Norbert Preining氏による【Specification and Verification of Software with CafeOBJ -Part 4】を公開

アクセリア株式会社の研究開発部社員であるNorbert Preining氏による、コラム連載を開始しました。 https://www.accelia.net/column/research/

第15回:Specification and Verification of Software with CafeOBJ -Part 4 - Modules

「Answer to the challenge」
This blog continues Part 1リンク Part 2リンク and Part 3リンク of our series on software specification and verification with CafeOBJ.

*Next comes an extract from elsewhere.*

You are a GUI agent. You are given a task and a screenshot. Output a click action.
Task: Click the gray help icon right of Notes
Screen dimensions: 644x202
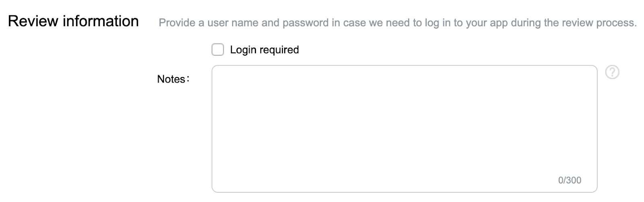pyautogui.click(x=612, y=73)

In the last part we have made our first steps with CafeOBJ, learned how start and quit the interpreter, how to access the help system, and how to write basic functions. This time we will turn our attention to the most fundamental building blocks of specifications, modules.

「Answer to the challenge」
But before diving into modules, let us give answers to the challenge posed at the end of the last blog, namely to give definitions of the factorial function and the Fibonacci function. Without much discussion, here is the one possible solution for the Fibonacci numbers:

-- Factorial
open NAT .
op _! : Nat -> Nat .
eq 0 ! = 1 .
eq ( X:NzNat ! ) = X * ( (p X) ! ) .
red 10 ! .
-- Fibonacci
open NAT .
op fib : Nat -> Nat .
eq fib ( 0 ) = 0 .
eq fib ( 1 ) = 1 .
ceq fib ( X:Nat ) = fib (p X) + fib (p (p X)) if X > 1 .
red fib(10) .

Note that in the case of factorial we used the standard mathematical notation of postfix bang. We will come to the allowed syntax later on.

Modules are the basic building blocks of CafeOBJ specifications, and they correspond - or define - order-sorted algebras. Think about modules as a set of elements, operators on these elements, and rules how they behave. A very simple example of such a module is:

module ADDMOD {
[ Elem ]
op _+_ : Elem Elem -> Elem .
op 0 : -> Elem .
eq 0 + A:Elem = A .

This modules is introduced using the keyword module and the identifier ADDMOD, and the definition is enclosed in curly braces. The first line [ Elem ] defines the types (or sorts) available in the module. Most algebra one sees is mono-sorted, so there is only one possible sort, but algebras in CafeOBJ are many-sorted, and in fact order-sorted (we come to that later). So the module we are defining contains only elements of one sort Elem.

Next up are two lines starting with op, which introduces operators. Operators (think "functions") have a certain arity, that is, the take a certain number of arguments and return a value. In the many-sorted case we not only need to specify how many arguments an operator takes, but also from which sorts these arguments are. In the above case, let us first look at the line op _+_ : Elem Elem -> Elem .. Here an infix operator + is introduced, that takes two arguments of sort Elem, and returns again an Elem.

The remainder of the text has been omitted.